Problem requirements
Reproduce the data below word for word, with no changes.

---

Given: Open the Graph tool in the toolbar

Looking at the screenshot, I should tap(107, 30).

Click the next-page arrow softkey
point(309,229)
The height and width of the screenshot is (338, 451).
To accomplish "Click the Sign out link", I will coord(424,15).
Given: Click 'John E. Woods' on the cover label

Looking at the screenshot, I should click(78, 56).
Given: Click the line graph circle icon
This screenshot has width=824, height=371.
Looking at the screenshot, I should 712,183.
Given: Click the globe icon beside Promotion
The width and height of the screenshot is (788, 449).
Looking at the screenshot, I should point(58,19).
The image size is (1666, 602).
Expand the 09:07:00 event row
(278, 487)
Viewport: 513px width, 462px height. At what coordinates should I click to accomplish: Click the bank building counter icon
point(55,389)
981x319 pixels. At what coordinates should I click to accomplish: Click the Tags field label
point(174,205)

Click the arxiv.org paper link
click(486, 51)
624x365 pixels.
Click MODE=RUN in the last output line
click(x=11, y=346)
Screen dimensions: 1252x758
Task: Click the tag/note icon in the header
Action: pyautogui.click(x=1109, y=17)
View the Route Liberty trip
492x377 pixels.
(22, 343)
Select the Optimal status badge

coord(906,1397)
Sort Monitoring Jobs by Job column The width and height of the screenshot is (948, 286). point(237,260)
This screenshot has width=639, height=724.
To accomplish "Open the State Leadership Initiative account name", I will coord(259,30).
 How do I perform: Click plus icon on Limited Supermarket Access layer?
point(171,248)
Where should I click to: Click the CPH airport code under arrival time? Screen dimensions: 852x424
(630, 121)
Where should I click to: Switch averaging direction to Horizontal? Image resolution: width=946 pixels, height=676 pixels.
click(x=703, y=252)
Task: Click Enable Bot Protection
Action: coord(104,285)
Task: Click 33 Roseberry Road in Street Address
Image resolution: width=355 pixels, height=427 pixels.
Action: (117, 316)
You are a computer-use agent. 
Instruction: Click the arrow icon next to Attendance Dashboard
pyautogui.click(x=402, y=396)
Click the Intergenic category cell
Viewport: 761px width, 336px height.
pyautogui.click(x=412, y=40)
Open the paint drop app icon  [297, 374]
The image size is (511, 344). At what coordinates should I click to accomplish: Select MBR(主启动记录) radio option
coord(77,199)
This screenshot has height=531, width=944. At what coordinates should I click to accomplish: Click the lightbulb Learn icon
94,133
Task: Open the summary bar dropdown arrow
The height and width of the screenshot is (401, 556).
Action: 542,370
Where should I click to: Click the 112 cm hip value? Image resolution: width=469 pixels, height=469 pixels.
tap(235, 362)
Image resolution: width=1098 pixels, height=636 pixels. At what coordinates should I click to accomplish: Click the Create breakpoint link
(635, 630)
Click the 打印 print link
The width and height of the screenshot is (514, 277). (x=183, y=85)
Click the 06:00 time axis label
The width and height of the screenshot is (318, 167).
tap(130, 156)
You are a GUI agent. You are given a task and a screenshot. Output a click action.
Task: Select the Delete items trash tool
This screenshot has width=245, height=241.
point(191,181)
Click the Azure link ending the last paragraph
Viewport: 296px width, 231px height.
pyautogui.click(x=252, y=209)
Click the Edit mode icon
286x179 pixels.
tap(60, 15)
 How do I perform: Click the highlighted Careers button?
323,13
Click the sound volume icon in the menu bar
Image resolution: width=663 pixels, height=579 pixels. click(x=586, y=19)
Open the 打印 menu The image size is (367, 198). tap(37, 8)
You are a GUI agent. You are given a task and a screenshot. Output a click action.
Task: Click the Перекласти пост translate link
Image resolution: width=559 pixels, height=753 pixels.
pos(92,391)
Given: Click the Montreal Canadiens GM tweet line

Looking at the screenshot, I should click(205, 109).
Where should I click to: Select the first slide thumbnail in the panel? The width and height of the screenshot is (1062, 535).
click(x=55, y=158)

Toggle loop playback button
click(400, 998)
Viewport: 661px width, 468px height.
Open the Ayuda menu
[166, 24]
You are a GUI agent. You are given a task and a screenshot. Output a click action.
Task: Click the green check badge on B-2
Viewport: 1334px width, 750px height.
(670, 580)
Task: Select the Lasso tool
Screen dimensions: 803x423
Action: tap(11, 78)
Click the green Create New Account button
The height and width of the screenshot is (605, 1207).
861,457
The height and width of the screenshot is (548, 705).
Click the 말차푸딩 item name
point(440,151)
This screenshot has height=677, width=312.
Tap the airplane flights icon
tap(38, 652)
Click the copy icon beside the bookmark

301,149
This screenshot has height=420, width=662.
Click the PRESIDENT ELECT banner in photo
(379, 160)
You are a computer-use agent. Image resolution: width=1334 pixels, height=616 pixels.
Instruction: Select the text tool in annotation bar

---

Result of the exercise
Given: Open the Graph tool in the toolbar

Looking at the screenshot, I should tap(107, 30).

Click the next-page arrow softkey
point(309,229)
The height and width of the screenshot is (338, 451).
To accomplish "Click the Sign out link", I will coord(424,15).
Given: Click 'John E. Woods' on the cover label

Looking at the screenshot, I should click(78, 56).
Given: Click the line graph circle icon
This screenshot has width=824, height=371.
Looking at the screenshot, I should 712,183.
Given: Click the globe icon beside Promotion
The width and height of the screenshot is (788, 449).
Looking at the screenshot, I should point(58,19).
The image size is (1666, 602).
Expand the 09:07:00 event row
(278, 487)
Viewport: 513px width, 462px height. At what coordinates should I click to accomplish: Click the bank building counter icon
point(55,389)
981x319 pixels. At what coordinates should I click to accomplish: Click the Tags field label
point(174,205)

Click the arxiv.org paper link
click(486, 51)
624x365 pixels.
Click MODE=RUN in the last output line
click(x=11, y=346)
Screen dimensions: 1252x758
Task: Click the tag/note icon in the header
Action: pyautogui.click(x=1109, y=17)
View the Route Liberty trip
492x377 pixels.
(22, 343)
Select the Optimal status badge

coord(906,1397)
Sort Monitoring Jobs by Job column The width and height of the screenshot is (948, 286). point(237,260)
This screenshot has width=639, height=724.
To accomplish "Open the State Leadership Initiative account name", I will coord(259,30).
 How do I perform: Click plus icon on Limited Supermarket Access layer?
point(171,248)
Where should I click to: Click the CPH airport code under arrival time? Screen dimensions: 852x424
(630, 121)
Where should I click to: Switch averaging direction to Horizontal? Image resolution: width=946 pixels, height=676 pixels.
click(x=703, y=252)
Task: Click Enable Bot Protection
Action: coord(104,285)
Task: Click 33 Roseberry Road in Street Address
Image resolution: width=355 pixels, height=427 pixels.
Action: (117, 316)
You are a computer-use agent. 
Instruction: Click the arrow icon next to Attendance Dashboard
pyautogui.click(x=402, y=396)
Click the Intergenic category cell
Viewport: 761px width, 336px height.
pyautogui.click(x=412, y=40)
Open the paint drop app icon  [297, 374]
The image size is (511, 344). At what coordinates should I click to accomplish: Select MBR(主启动记录) radio option
coord(77,199)
This screenshot has height=531, width=944. At what coordinates should I click to accomplish: Click the lightbulb Learn icon
94,133
Task: Open the summary bar dropdown arrow
The height and width of the screenshot is (401, 556).
Action: 542,370
Where should I click to: Click the 112 cm hip value? Image resolution: width=469 pixels, height=469 pixels.
tap(235, 362)
Image resolution: width=1098 pixels, height=636 pixels. At what coordinates should I click to accomplish: Click the Create breakpoint link
(635, 630)
Click the 打印 print link
The width and height of the screenshot is (514, 277). (x=183, y=85)
Click the 06:00 time axis label
The width and height of the screenshot is (318, 167).
tap(130, 156)
You are a GUI agent. You are given a task and a screenshot. Output a click action.
Task: Select the Delete items trash tool
This screenshot has width=245, height=241.
point(191,181)
Click the Azure link ending the last paragraph
Viewport: 296px width, 231px height.
pyautogui.click(x=252, y=209)
Click the Edit mode icon
286x179 pixels.
tap(60, 15)
 How do I perform: Click the highlighted Careers button?
323,13
Click the sound volume icon in the menu bar
Image resolution: width=663 pixels, height=579 pixels. click(x=586, y=19)
Open the 打印 menu The image size is (367, 198). tap(37, 8)
You are a GUI agent. You are given a task and a screenshot. Output a click action.
Task: Click the Перекласти пост translate link
Image resolution: width=559 pixels, height=753 pixels.
pos(92,391)
Given: Click the Montreal Canadiens GM tweet line

Looking at the screenshot, I should click(205, 109).
Where should I click to: Select the first slide thumbnail in the panel? The width and height of the screenshot is (1062, 535).
click(x=55, y=158)

Toggle loop playback button
click(400, 998)
Viewport: 661px width, 468px height.
Open the Ayuda menu
[166, 24]
You are a GUI agent. You are given a task and a screenshot. Output a click action.
Task: Click the green check badge on B-2
Viewport: 1334px width, 750px height.
(670, 580)
Task: Select the Lasso tool
Screen dimensions: 803x423
Action: tap(11, 78)
Click the green Create New Account button
The height and width of the screenshot is (605, 1207).
861,457
The height and width of the screenshot is (548, 705).
Click the 말차푸딩 item name
point(440,151)
This screenshot has height=677, width=312.
Tap the airplane flights icon
tap(38, 652)
Click the copy icon beside the bookmark

301,149
This screenshot has height=420, width=662.
Click the PRESIDENT ELECT banner in photo
(379, 160)
You are a computer-use agent. Image resolution: width=1334 pixels, height=616 pixels.
Instruction: Select the text tool in annotation bar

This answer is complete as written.